TV Tinsel: Legendary director William Friedkin knew how to keep actors focused

Luaine Lee, Tribune News Service on

Published in Entertainment News

The world lost a rare talent when filmmaker William Friedkin died last month. Images from his movies haunt us to this day. Who can forget the 12-year-old Regan hovering over her bed horrifying the onlookers in “The Exorcist”?

And we stay fixated on Popeye’s car chase through the steel labyrinths of New York City in “The French Connection.” Friedkin was a master at nail-biting pursuits like the chase via the wrong way on the freeway in “To Live and Die in L.A.” and David Caruso’s frantic Taurus marathon through San Francisco’s Chinatown parade in “Jade.”

Though Friedkin’s “The French Connection” won five Academy Awards (including best director) another of his films, “Sorcerer,” remained among his favorites. Based on the French novel “Le Salaire de la Peur,” the film is about four outcasts who are charged with transporting unstable dynamite across the impenetrable jungle.

Friedkin captured the oppressive humidity of the tropics along with the panic of each maneuver so well that it proves one of those films that actually makes you sweat.

But he could also close in with his penetrating camera as he did with “12 Angry Men” and “The Birthday Party.” His last work is another of those intimate portrayals, “The Caine Mutiny Court-Martial,” which premieres on Paramount+ with Showtime Oct. 6; its linear debut on Showtime Oct. 8.

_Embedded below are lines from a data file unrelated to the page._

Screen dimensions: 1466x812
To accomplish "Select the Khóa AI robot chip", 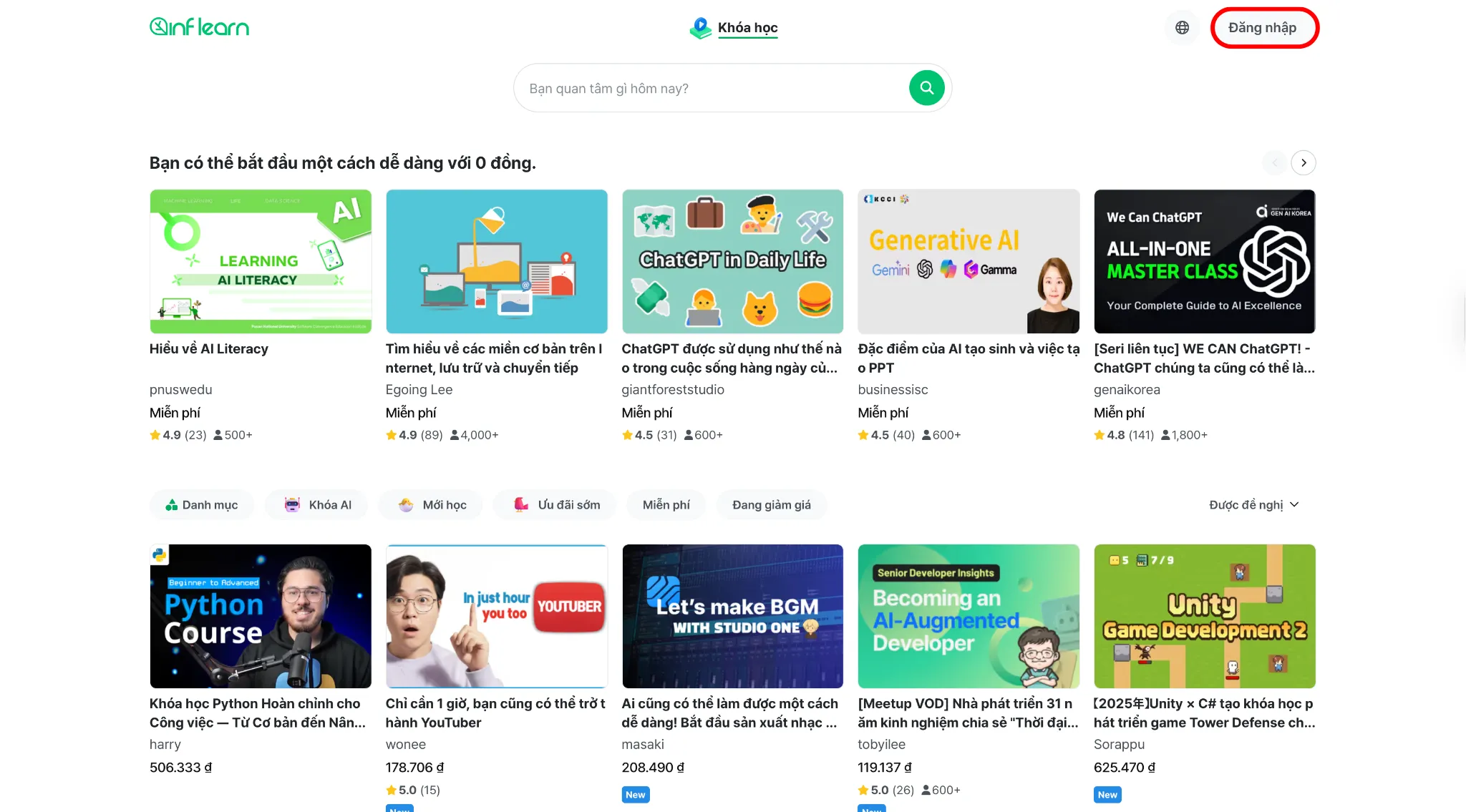I will click(317, 504).
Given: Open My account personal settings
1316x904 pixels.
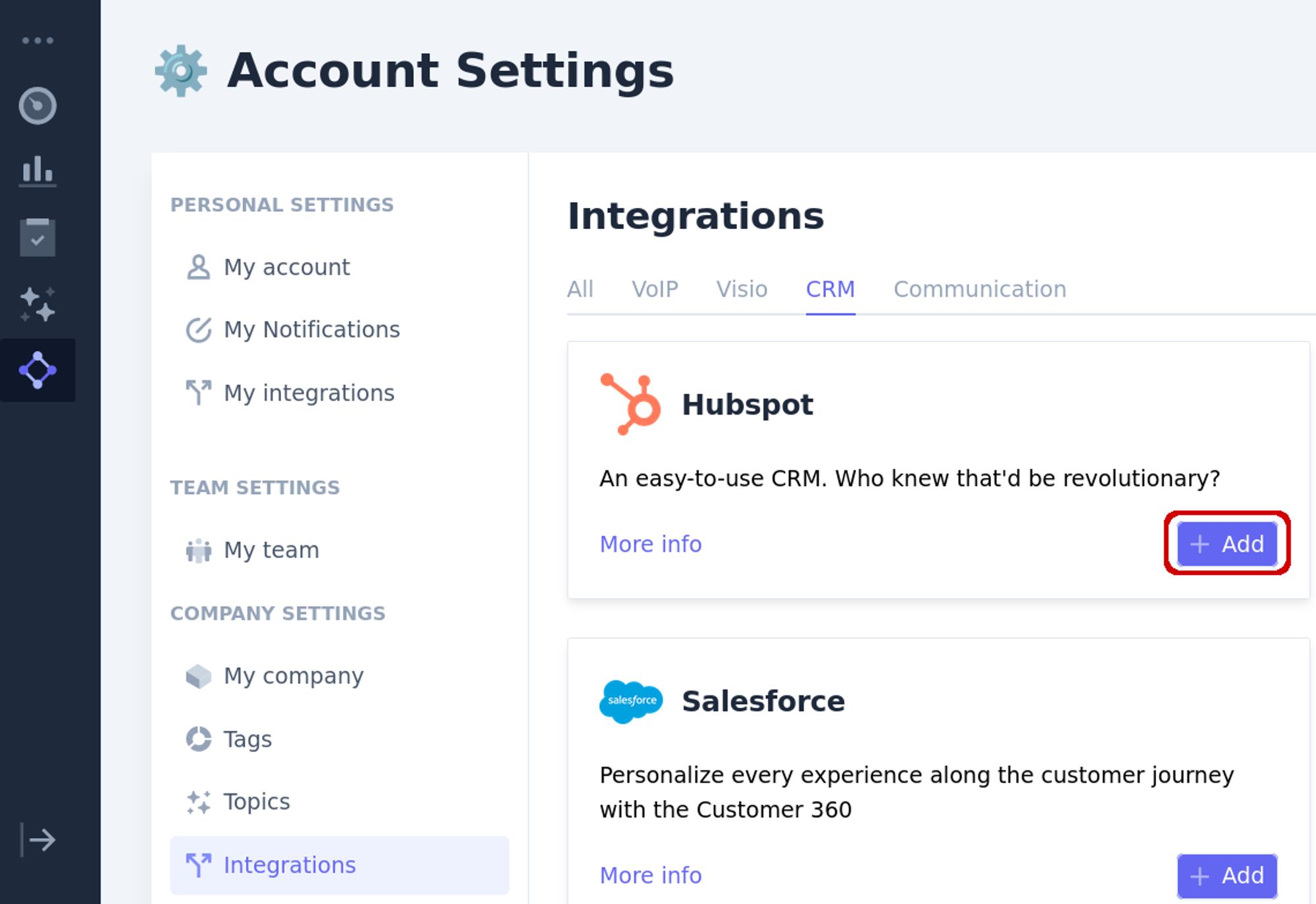Looking at the screenshot, I should point(287,267).
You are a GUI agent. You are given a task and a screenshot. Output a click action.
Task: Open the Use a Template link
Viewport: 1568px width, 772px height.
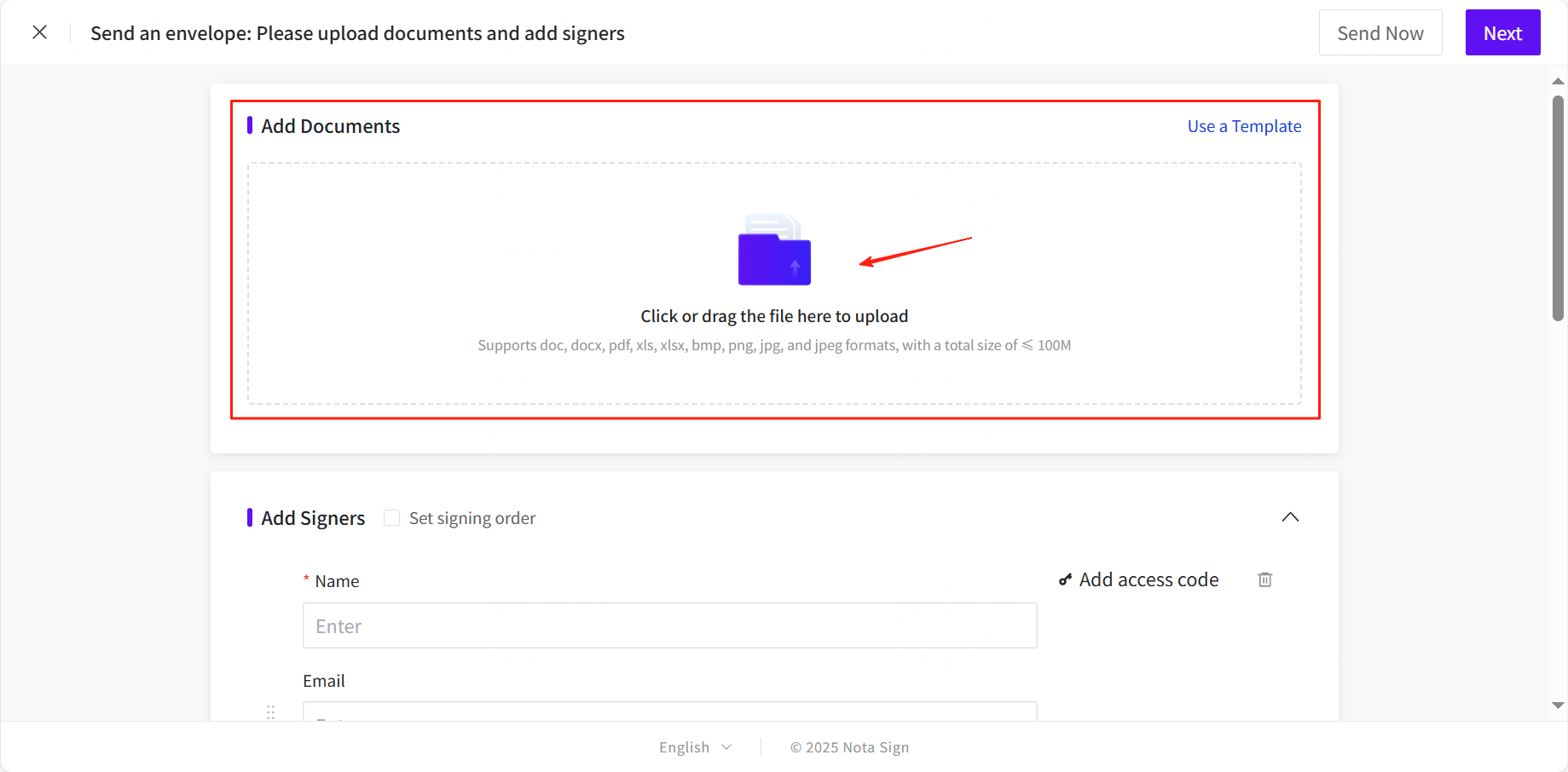1244,126
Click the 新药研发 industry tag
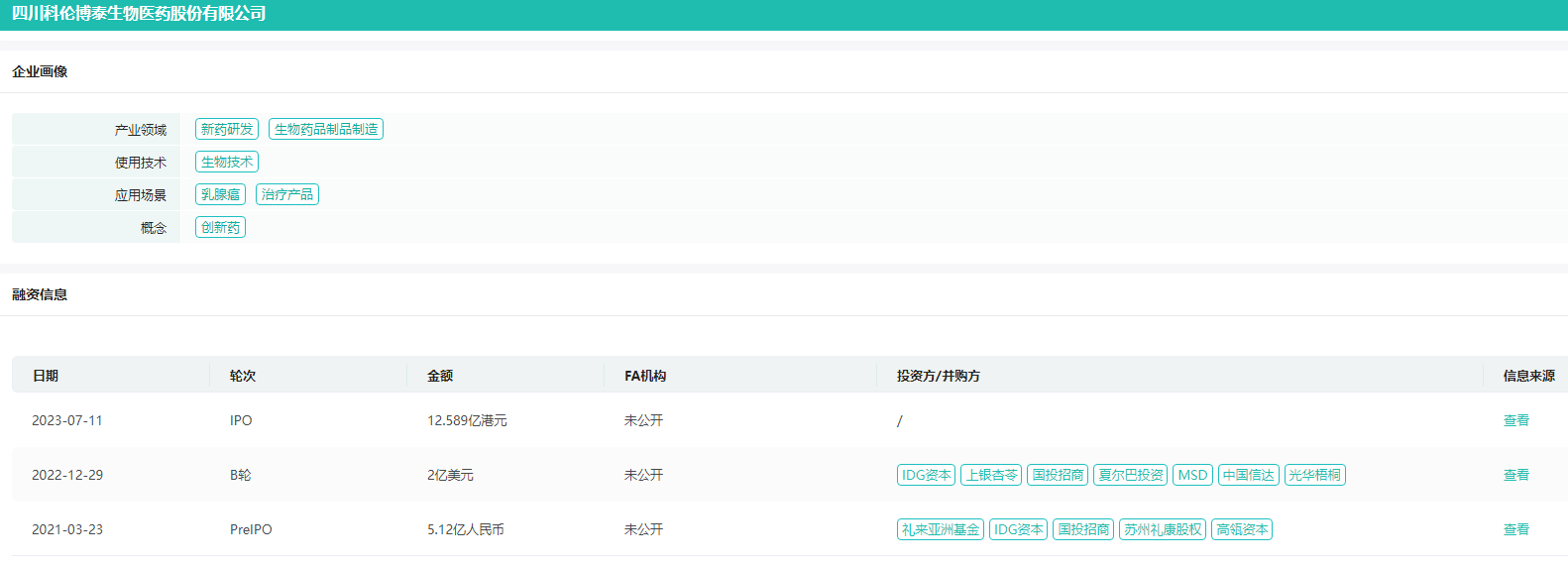Screen dimensions: 1568x566 [x=227, y=129]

The show, based on Hermon Wouk’s play, is about the trial of a naval officer who seizes control of the ship when its captain begins to unravel. The disintegrating captain is played by Keifer Sutherland. Jake Lacy portrays the mutinous officer.


In an interview some time before his death Friedkin admitted that it's the fine print, not the bold strokes, that intrigue him about filmmaking. The underlying theme of "The French Connection'' is the thin line between the policeman and the criminal, said Friedkin.

"Cops I knew, and the bad guys I grew up with, were the same,” he said. “They went to the same bias. They had the same attitudes about women, about minorities, and they expressed them in the same way. In fact, the bad guys were very often gentlemen. And the cops weren't. So I went out actively and passionately trying to get "The French Connection' made.''

"The Exorcist' — which was based on an actual case — dealt with the power of faith, said the filmmaker. "It seemed to me to crystallize the notion of the mystery of faith, that mysterious thing that pulls us through the worst possible experiences — that can, and has overcome severe illness and adversity.

“It's not surprising that there's always evil,'' he said. "What's surprising to me is that there's such a human response to it, and an attempt to overcome it through faith alone."